500 Millionen Soforthilfe
Die EU-Kommission stellte Soforthilfen für die
Landwirte in Höhe von 500 Millionen Euro bereit. Laut EU-Diplomaten
stammt die Summe aus der Abgabe, die Milchbauern zahlen mussten, wenn
sie die bis zum Frühjahr geltende Milchquote überschritten hatten. Das
Geld sei daher im EU-Haushalt und könne ohne Extra-Zustimmung der
EU-Staaten eingesetzt werden. Schwerpunkt soll dabei sein, die
finanziellen Nöte der Bauern etwa durch Bürgschaften oder zinsgünstige
Darlehen abzumildern. Zudem sind Maßnahmen zur Stabilisierung des
Marktes und für ein besseres Funktionieren der Handelskette geplant.

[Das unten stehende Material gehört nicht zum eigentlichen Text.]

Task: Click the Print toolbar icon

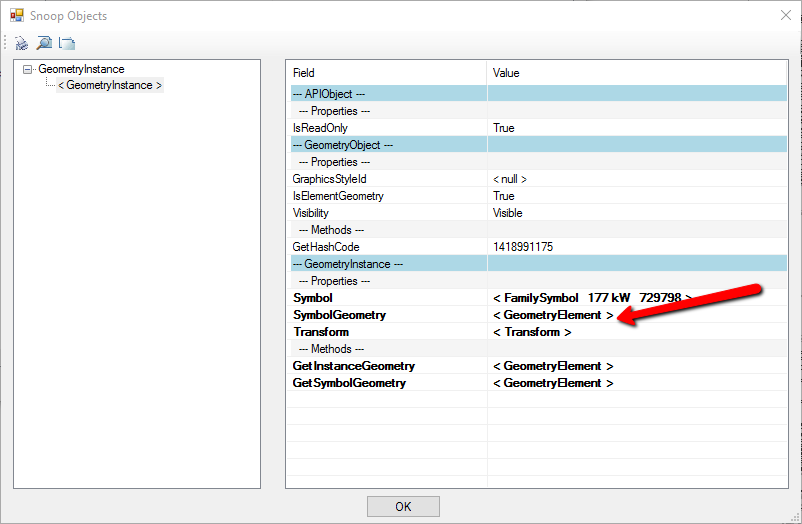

Keine Mehrheit zeichnete sich laut Diplomaten bei
der Ministersitzung allerdings für staatliche Eingriffe wie etwa eine
Erhöhung des Interventionspreises ab, um den Milchpreis zu stützen. Für
den Preisverfall macht die EU unter anderem das russische Embargo gegen
landwirtschaftliche Produkte sowie die Konjunkturabkühlung in China
verantwortlich, wodurch sich das Angebot erhöht hat.